By Dian Fu
PyFlink serves as a Python API for Apache Flink, providing users with a medium to develop Flink programs in Python and deploy them on a Flink cluster.
In this post, we will introduce PyFlink from the following aspects:
By the end of this article, you should have a firm grasp on PyFlink and its potential applications.
If you find yourself needing real-time computing solutions, such as real-time ETL, real-time feature engineering, real-time data warehouse, real-time prediction, and you're comfortable with the Python language or want to use some handy Python libraries in the process, PyFlink is an excellent starting point as it merges the worlds of Flink and Python.
PyFlink was first introduced into Flink in Flink 1.9, dating back to 2019. This inaugural version offered only limited functionalities.

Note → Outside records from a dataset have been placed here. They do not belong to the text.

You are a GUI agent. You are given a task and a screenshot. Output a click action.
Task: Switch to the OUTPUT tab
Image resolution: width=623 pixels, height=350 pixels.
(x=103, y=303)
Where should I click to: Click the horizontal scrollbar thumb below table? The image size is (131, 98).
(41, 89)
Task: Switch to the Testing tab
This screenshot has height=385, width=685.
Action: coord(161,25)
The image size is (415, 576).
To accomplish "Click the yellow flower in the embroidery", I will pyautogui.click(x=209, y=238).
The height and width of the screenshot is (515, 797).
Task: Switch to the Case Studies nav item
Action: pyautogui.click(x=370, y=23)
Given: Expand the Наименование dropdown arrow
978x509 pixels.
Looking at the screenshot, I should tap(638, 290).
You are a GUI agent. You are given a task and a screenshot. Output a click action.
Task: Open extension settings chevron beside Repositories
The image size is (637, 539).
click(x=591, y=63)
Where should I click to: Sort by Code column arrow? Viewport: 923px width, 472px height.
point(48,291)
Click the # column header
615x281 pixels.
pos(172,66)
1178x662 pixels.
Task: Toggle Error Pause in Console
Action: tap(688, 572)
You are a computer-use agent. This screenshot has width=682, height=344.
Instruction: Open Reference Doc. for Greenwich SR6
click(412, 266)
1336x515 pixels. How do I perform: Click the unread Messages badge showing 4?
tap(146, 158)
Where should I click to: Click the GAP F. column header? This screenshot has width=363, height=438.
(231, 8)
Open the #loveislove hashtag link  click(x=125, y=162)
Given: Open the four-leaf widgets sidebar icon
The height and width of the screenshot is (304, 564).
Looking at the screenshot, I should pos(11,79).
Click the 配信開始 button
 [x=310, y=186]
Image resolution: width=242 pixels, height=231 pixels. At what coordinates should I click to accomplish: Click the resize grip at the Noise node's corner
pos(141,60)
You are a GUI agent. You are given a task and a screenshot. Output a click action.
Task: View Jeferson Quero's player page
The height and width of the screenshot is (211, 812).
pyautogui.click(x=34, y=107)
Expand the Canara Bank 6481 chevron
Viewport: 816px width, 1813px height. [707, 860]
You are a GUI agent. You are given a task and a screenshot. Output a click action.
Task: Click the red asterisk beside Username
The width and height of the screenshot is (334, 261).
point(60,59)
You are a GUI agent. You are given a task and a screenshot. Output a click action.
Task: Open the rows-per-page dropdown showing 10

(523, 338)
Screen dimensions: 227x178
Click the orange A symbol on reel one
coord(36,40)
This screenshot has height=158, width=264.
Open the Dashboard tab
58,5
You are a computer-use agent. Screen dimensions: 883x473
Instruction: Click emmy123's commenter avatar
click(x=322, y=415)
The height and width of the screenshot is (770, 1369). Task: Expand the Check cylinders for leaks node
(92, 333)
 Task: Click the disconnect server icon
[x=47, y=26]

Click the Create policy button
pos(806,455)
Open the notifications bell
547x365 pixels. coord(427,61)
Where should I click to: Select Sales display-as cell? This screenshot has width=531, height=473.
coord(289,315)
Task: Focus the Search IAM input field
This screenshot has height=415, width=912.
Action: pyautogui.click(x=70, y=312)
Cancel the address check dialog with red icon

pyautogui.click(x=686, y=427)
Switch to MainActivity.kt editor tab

Since then, the Flink community has strived to continually enhance PyFlink. After nearly four years of diligent development, it has become more and more mature. Currently, it encompasses most functionalities found in the Flink Java API. Additionally, PyFlink exclusively provides several features, like Python user-defined function support, among other functionalities.
PyFlink is integrated into current versions of Ververica Platform. If you want to get a feel for PyFlink’s capabilities and are working in a Kuberbetes capable environment, you can download Community Edition for free and spin up a minikube playground in minutes.
If you prefer to work with vanilla Flink, then you can install PyFlink from PyPI:
$ pip install apache-flink
For the latest Flink 1.17 you’ll need a Python version later than Python 3.6, up to and including Python 3.10; Flink 1.16 supports Python versions from 3.6 to 3.9. Note that Python/PyFlink must be available to each node in the cluster. The most flexible way to do this is to pass in a Python environment when you submit a PyFlink job, but if you have many deep Python dependencies it may be simpler just to preinstall the Python environment to each cluster node.
You can alternatively build PyFlink from source, which you may want to do if you maintain your own fork of Flink or need to cherry-pick commits which are still not released.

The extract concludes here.